- [PROBLEM STATEMENT]
Give back every record precisely.
__________
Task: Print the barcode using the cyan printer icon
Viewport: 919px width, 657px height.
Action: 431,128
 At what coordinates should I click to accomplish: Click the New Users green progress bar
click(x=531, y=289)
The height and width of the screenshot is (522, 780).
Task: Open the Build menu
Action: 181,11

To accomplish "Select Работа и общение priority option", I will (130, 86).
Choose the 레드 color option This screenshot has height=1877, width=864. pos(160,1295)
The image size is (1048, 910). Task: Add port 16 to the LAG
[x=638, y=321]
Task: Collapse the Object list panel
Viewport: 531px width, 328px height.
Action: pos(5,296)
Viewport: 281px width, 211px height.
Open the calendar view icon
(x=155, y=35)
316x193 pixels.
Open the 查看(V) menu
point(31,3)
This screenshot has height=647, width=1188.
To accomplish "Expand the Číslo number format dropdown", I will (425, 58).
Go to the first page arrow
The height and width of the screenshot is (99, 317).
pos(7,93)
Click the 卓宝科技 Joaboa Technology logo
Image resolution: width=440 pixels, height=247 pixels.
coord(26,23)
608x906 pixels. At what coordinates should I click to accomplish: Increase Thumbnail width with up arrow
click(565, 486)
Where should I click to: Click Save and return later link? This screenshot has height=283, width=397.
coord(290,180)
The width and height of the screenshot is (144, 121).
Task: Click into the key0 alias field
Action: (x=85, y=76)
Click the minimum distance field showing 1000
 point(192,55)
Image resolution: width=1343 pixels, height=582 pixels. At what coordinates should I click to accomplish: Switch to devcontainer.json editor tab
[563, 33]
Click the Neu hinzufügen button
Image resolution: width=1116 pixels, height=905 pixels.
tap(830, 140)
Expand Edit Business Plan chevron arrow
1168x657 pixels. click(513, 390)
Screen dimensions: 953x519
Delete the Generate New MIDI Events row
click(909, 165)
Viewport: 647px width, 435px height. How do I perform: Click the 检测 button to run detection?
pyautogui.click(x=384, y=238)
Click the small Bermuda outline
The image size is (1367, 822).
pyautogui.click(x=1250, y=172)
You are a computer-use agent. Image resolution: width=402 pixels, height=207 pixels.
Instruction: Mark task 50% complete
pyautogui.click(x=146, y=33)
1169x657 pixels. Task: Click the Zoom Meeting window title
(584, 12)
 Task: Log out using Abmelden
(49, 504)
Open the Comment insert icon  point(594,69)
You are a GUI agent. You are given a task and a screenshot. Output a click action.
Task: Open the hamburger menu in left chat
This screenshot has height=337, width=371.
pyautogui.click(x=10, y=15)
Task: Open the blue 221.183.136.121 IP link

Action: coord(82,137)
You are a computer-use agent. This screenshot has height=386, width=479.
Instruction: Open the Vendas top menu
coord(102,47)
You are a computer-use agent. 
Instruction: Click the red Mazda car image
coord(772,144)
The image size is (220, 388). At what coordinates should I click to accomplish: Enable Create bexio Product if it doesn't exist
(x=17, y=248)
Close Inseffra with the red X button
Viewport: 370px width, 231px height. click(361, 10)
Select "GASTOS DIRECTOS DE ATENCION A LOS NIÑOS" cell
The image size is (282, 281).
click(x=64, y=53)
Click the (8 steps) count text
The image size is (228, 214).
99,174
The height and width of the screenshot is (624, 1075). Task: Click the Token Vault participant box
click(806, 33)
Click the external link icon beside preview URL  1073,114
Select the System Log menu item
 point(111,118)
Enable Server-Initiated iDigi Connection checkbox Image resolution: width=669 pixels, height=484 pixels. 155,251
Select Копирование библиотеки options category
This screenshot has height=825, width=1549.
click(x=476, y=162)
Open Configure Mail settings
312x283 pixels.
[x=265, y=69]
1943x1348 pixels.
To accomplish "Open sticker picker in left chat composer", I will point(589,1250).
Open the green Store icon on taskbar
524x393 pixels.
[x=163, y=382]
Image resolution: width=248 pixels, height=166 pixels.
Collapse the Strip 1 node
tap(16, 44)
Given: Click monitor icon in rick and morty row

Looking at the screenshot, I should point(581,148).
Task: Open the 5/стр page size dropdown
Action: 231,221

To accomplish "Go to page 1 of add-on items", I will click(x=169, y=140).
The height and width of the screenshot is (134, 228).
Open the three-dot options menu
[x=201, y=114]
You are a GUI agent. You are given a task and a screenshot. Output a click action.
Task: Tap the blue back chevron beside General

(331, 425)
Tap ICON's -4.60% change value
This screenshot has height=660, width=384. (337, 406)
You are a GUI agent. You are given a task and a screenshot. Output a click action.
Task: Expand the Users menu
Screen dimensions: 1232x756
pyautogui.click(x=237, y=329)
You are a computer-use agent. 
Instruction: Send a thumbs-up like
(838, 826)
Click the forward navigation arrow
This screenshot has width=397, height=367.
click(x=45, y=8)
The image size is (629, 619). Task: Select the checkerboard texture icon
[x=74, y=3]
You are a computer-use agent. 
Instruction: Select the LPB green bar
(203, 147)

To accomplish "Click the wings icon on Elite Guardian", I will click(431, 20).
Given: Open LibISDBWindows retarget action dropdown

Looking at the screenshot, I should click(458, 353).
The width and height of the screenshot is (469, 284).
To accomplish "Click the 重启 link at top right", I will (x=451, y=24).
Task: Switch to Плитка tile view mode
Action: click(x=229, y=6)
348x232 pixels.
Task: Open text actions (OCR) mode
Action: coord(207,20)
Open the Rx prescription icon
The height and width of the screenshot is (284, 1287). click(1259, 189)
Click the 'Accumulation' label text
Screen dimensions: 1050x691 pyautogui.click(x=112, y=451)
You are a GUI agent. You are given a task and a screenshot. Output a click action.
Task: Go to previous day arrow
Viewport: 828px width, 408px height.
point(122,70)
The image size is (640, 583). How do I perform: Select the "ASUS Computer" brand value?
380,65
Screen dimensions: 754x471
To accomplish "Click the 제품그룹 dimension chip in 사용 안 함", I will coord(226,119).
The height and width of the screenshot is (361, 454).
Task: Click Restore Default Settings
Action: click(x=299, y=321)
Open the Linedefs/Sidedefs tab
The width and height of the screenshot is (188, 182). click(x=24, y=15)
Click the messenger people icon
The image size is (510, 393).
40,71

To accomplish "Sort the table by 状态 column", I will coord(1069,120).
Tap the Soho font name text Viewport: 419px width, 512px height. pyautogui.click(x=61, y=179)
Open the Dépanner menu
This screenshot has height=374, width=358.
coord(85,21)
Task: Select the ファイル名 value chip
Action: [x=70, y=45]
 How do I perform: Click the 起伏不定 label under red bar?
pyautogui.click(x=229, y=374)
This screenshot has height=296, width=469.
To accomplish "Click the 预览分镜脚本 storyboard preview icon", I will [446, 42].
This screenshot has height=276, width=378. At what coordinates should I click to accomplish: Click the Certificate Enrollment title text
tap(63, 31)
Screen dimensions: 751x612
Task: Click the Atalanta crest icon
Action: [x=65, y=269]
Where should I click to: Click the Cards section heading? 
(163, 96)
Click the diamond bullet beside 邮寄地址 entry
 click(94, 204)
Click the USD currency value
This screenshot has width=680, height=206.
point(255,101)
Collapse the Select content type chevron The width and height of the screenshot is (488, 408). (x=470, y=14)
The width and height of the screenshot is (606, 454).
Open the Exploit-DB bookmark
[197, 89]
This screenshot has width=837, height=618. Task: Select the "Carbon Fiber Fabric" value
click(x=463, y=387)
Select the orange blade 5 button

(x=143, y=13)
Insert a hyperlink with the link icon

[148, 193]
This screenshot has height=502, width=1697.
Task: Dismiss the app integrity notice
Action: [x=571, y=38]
__________
- [EXPECTED OUTPUT]
Task: Print the barcode using the cyan printer icon
Viewport: 919px width, 657px height.
Action: 431,128
 At what coordinates should I click to accomplish: Click the New Users green progress bar
click(x=531, y=289)
The height and width of the screenshot is (522, 780).
Task: Open the Build menu
Action: 181,11

To accomplish "Select Работа и общение priority option", I will (130, 86).
Choose the 레드 color option This screenshot has height=1877, width=864. pos(160,1295)
The image size is (1048, 910). Task: Add port 16 to the LAG
[x=638, y=321]
Task: Collapse the Object list panel
Viewport: 531px width, 328px height.
Action: pos(5,296)
Viewport: 281px width, 211px height.
Open the calendar view icon
(x=155, y=35)
316x193 pixels.
Open the 查看(V) menu
point(31,3)
This screenshot has height=647, width=1188.
To accomplish "Expand the Číslo number format dropdown", I will (425, 58).
Go to the first page arrow
The height and width of the screenshot is (99, 317).
pos(7,93)
Click the 卓宝科技 Joaboa Technology logo
Image resolution: width=440 pixels, height=247 pixels.
coord(26,23)
608x906 pixels. At what coordinates should I click to accomplish: Increase Thumbnail width with up arrow
click(565, 486)
Where should I click to: Click Save and return later link? This screenshot has height=283, width=397.
coord(290,180)
The width and height of the screenshot is (144, 121).
Task: Click into the key0 alias field
Action: (x=85, y=76)
Click the minimum distance field showing 1000
 point(192,55)
Image resolution: width=1343 pixels, height=582 pixels. At what coordinates should I click to accomplish: Switch to devcontainer.json editor tab
[563, 33]
Click the Neu hinzufügen button
Image resolution: width=1116 pixels, height=905 pixels.
tap(830, 140)
Expand Edit Business Plan chevron arrow
1168x657 pixels. click(513, 390)
Screen dimensions: 953x519
Delete the Generate New MIDI Events row
click(909, 165)
Viewport: 647px width, 435px height. How do I perform: Click the 检测 button to run detection?
pyautogui.click(x=384, y=238)
Click the small Bermuda outline
The image size is (1367, 822).
pyautogui.click(x=1250, y=172)
You are a computer-use agent. Image resolution: width=402 pixels, height=207 pixels.
Instruction: Mark task 50% complete
pyautogui.click(x=146, y=33)
1169x657 pixels. Task: Click the Zoom Meeting window title
(584, 12)
 Task: Log out using Abmelden
(49, 504)
Open the Comment insert icon  point(594,69)
You are a GUI agent. You are given a task and a screenshot. Output a click action.
Task: Open the hamburger menu in left chat
This screenshot has height=337, width=371.
pyautogui.click(x=10, y=15)
Task: Open the blue 221.183.136.121 IP link

Action: coord(82,137)
You are a computer-use agent. This screenshot has height=386, width=479.
Instruction: Open the Vendas top menu
coord(102,47)
You are a computer-use agent. 
Instruction: Click the red Mazda car image
coord(772,144)
The image size is (220, 388). At what coordinates should I click to accomplish: Enable Create bexio Product if it doesn't exist
(x=17, y=248)
Close Inseffra with the red X button
Viewport: 370px width, 231px height. click(361, 10)
Select "GASTOS DIRECTOS DE ATENCION A LOS NIÑOS" cell
The image size is (282, 281).
click(x=64, y=53)
Click the (8 steps) count text
The image size is (228, 214).
99,174
The height and width of the screenshot is (624, 1075). Task: Click the Token Vault participant box
click(806, 33)
Click the external link icon beside preview URL  1073,114
Select the System Log menu item
 point(111,118)
Enable Server-Initiated iDigi Connection checkbox Image resolution: width=669 pixels, height=484 pixels. 155,251
Select Копирование библиотеки options category
This screenshot has height=825, width=1549.
click(x=476, y=162)
Open Configure Mail settings
312x283 pixels.
[x=265, y=69]
1943x1348 pixels.
To accomplish "Open sticker picker in left chat composer", I will point(589,1250).
Open the green Store icon on taskbar
524x393 pixels.
[x=163, y=382]
Image resolution: width=248 pixels, height=166 pixels.
Collapse the Strip 1 node
tap(16, 44)
Given: Click monitor icon in rick and morty row

Looking at the screenshot, I should point(581,148).
Task: Open the 5/стр page size dropdown
Action: 231,221

To accomplish "Go to page 1 of add-on items", I will click(x=169, y=140).
The height and width of the screenshot is (134, 228).
Open the three-dot options menu
[x=201, y=114]
You are a GUI agent. You are given a task and a screenshot. Output a click action.
Task: Tap the blue back chevron beside General

(331, 425)
Tap ICON's -4.60% change value
This screenshot has height=660, width=384. (337, 406)
You are a GUI agent. You are given a task and a screenshot. Output a click action.
Task: Expand the Users menu
Screen dimensions: 1232x756
pyautogui.click(x=237, y=329)
You are a computer-use agent. 
Instruction: Send a thumbs-up like
(838, 826)
Click the forward navigation arrow
This screenshot has width=397, height=367.
click(x=45, y=8)
The image size is (629, 619). Task: Select the checkerboard texture icon
[x=74, y=3]
You are a computer-use agent. 
Instruction: Select the LPB green bar
(203, 147)

To accomplish "Click the wings icon on Elite Guardian", I will click(431, 20).
Given: Open LibISDBWindows retarget action dropdown

Looking at the screenshot, I should click(458, 353).
The width and height of the screenshot is (469, 284).
To accomplish "Click the 重启 link at top right", I will (x=451, y=24).
Task: Switch to Плитка tile view mode
Action: click(x=229, y=6)
348x232 pixels.
Task: Open text actions (OCR) mode
Action: coord(207,20)
Open the Rx prescription icon
The height and width of the screenshot is (284, 1287). click(1259, 189)
Click the 'Accumulation' label text
Screen dimensions: 1050x691 pyautogui.click(x=112, y=451)
You are a GUI agent. You are given a task and a screenshot. Output a click action.
Task: Go to previous day arrow
Viewport: 828px width, 408px height.
point(122,70)
The image size is (640, 583). How do I perform: Select the "ASUS Computer" brand value?
380,65
Screen dimensions: 754x471
To accomplish "Click the 제품그룹 dimension chip in 사용 안 함", I will coord(226,119).
The height and width of the screenshot is (361, 454).
Task: Click Restore Default Settings
Action: click(x=299, y=321)
Open the Linedefs/Sidedefs tab
The width and height of the screenshot is (188, 182). click(x=24, y=15)
Click the messenger people icon
The image size is (510, 393).
40,71

To accomplish "Sort the table by 状态 column", I will coord(1069,120).
Tap the Soho font name text Viewport: 419px width, 512px height. pyautogui.click(x=61, y=179)
Open the Dépanner menu
This screenshot has height=374, width=358.
coord(85,21)
Task: Select the ファイル名 value chip
Action: [x=70, y=45]
 How do I perform: Click the 起伏不定 label under red bar?
pyautogui.click(x=229, y=374)
This screenshot has height=296, width=469.
To accomplish "Click the 预览分镜脚本 storyboard preview icon", I will [446, 42].
This screenshot has height=276, width=378. At what coordinates should I click to accomplish: Click the Certificate Enrollment title text
tap(63, 31)
Screen dimensions: 751x612
Task: Click the Atalanta crest icon
Action: [x=65, y=269]
Where should I click to: Click the Cards section heading? 
(163, 96)
Click the diamond bullet beside 邮寄地址 entry
 click(94, 204)
Click the USD currency value
This screenshot has width=680, height=206.
point(255,101)
Collapse the Select content type chevron The width and height of the screenshot is (488, 408). (x=470, y=14)
The width and height of the screenshot is (606, 454).
Open the Exploit-DB bookmark
[197, 89]
This screenshot has width=837, height=618. Task: Select the "Carbon Fiber Fabric" value
click(x=463, y=387)
Select the orange blade 5 button

(x=143, y=13)
Insert a hyperlink with the link icon

[148, 193]
This screenshot has height=502, width=1697.
Task: Dismiss the app integrity notice
Action: [x=571, y=38]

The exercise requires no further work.